Conversely, some expensive petrol stations won't be able to get away with staying so expensive.
> More unnecessary meddling
This is a funny take, because we ostensibly assume 'perfect information' when we extol the virtues of capitalism. It would appear the government is supporting capitalism with this particular initiative...
We don't assume perfect information, or rather - it exists already in an unsanctioned form for those that seek it (usually those to whom price is sensitive).
Until this we assume marginality holds true and price dispersion has a benefit in society that we unwittingly enable.
Decisions about fuel purchases are often irrational, much like many food purchases or generic medicines.
I know someone who avoids their local petrol station that is 10p/litre cheaper than most others nearby (within a mile or so) as they think the cheaper fuel must be lower quality. There are weird status things going on with purchases like this.
Only the other day my father refused to buy some branded paracetamol because it was ~5 times more expensive than the local pharmacy brand that was out of stock. (£2.25 vs £0.49 for 16 500mg tablets.) I'd usually agree with him but he was out of paracetamol and has been advised by his doctor to take 2x500mg a day and there was no viable nearby alternative.

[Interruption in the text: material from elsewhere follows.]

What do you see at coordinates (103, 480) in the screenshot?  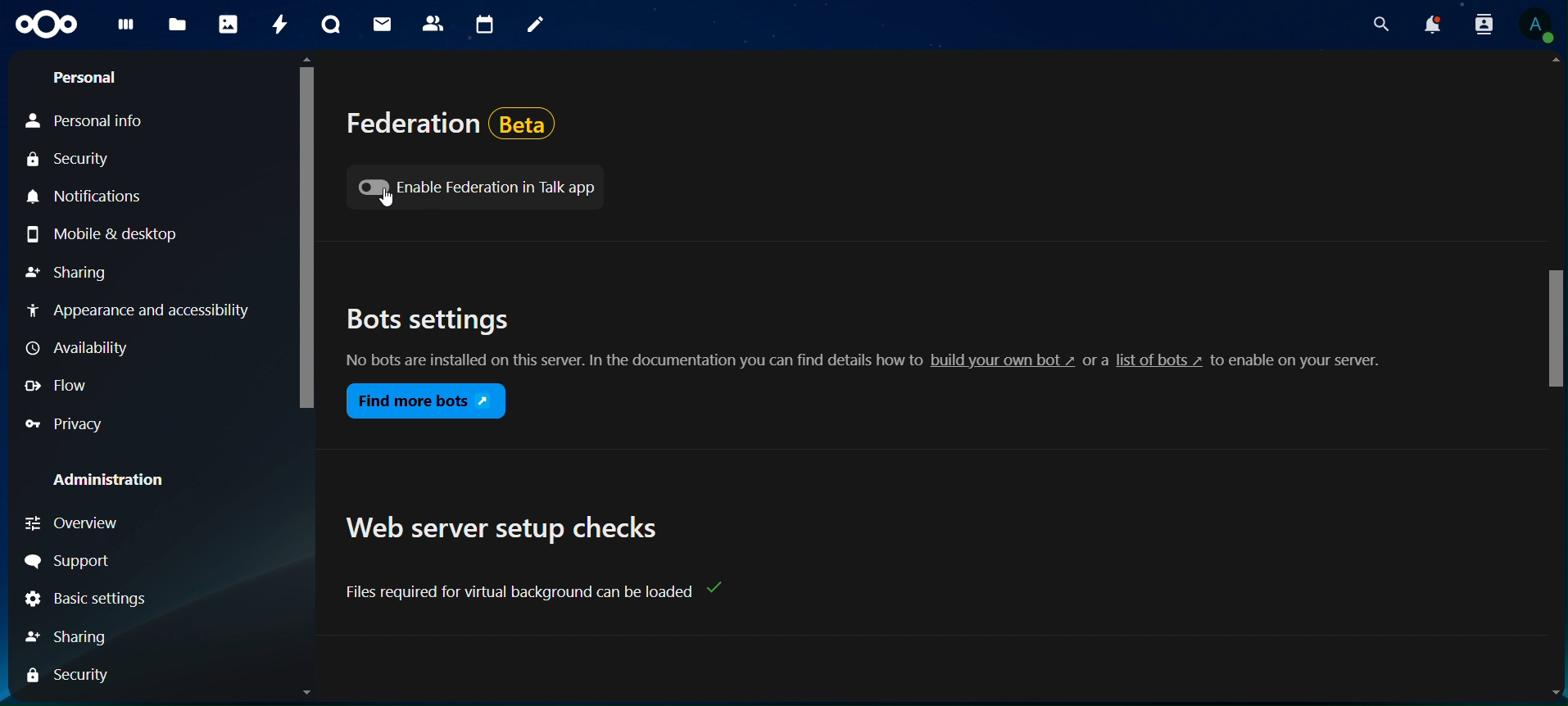 I see `Administration` at bounding box center [103, 480]. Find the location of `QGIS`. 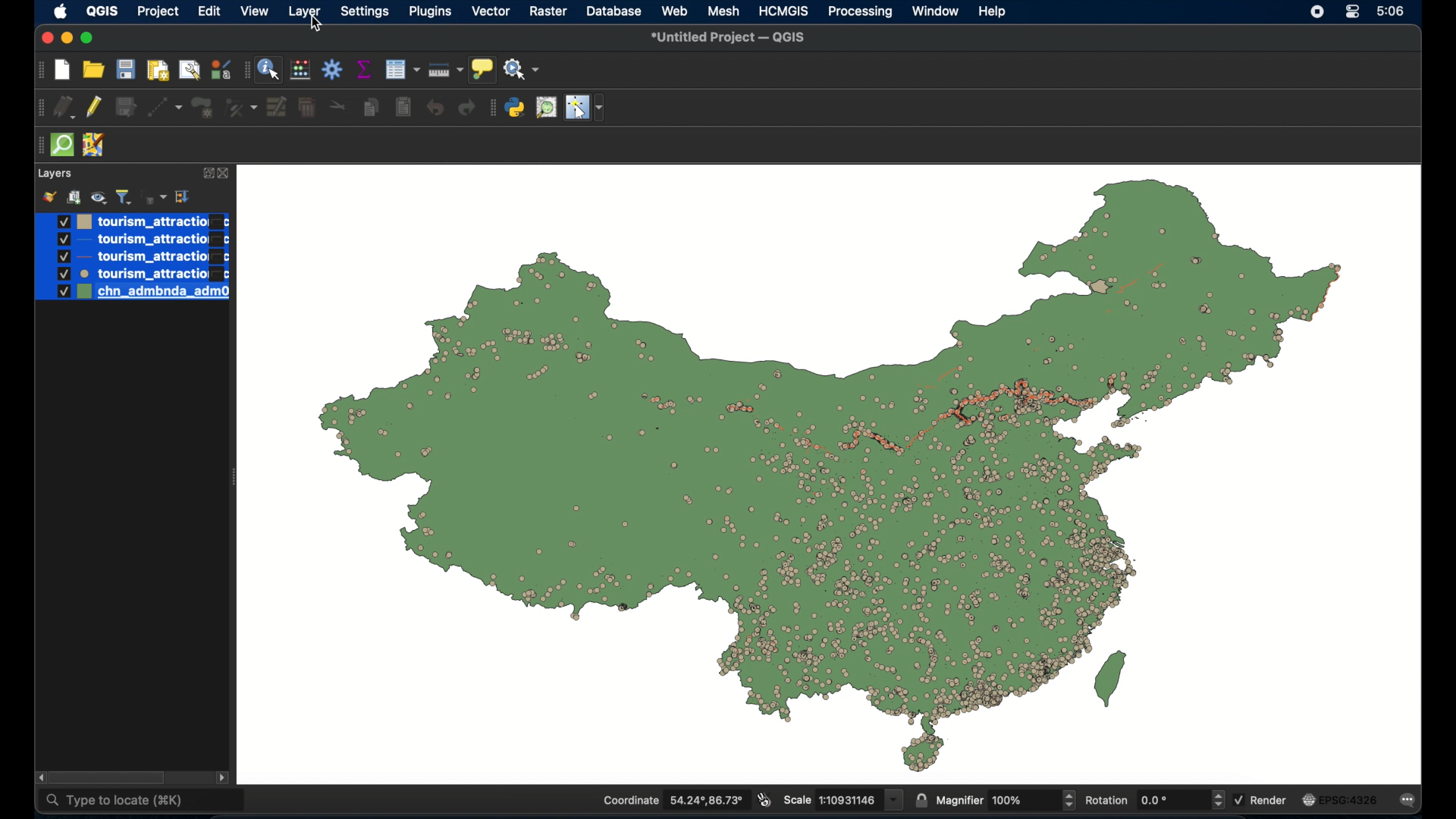

QGIS is located at coordinates (102, 10).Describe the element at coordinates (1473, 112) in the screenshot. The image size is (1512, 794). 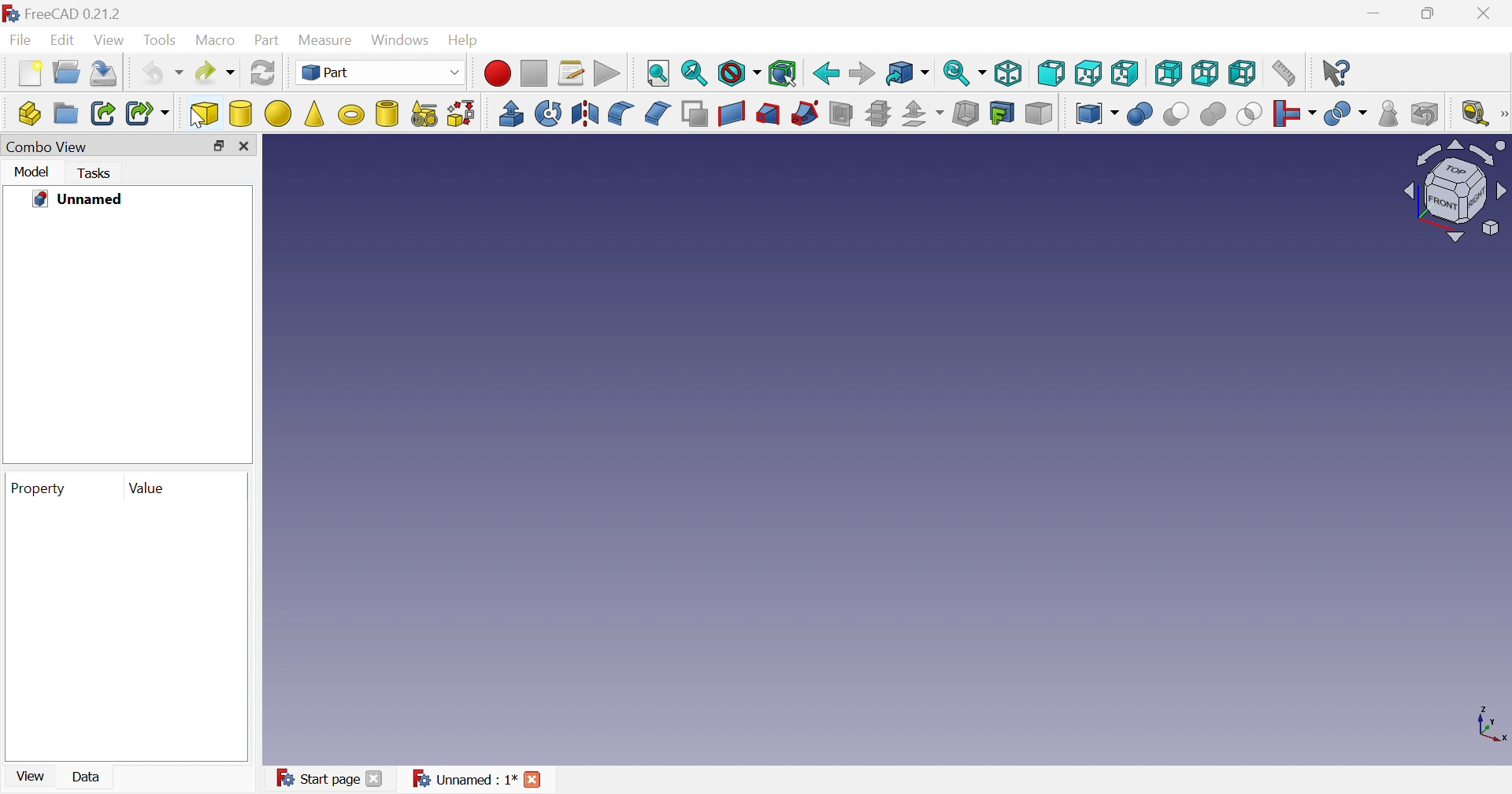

A digression but for that generation (those born in 1940s/50s) that grew up with rationing I think it is hardwired into their brain to try and minimise the cost of so many things, but with lots of random exceptions. Later on that day he ordered an extra drink but decided he was too full once it had arrived so he left it. So he was worried about spending an extra £1.76 on paracetamol but not about spending £7 on a pint he didn't drink.
Many people decide what petrol station to use based on simply how close it is, what kind of shop is attached to it (and the bits of British snobbery around that), whether it also sells whatever else they want (bread, milk, beer, etc), or even whether it is easy to drive in and out of.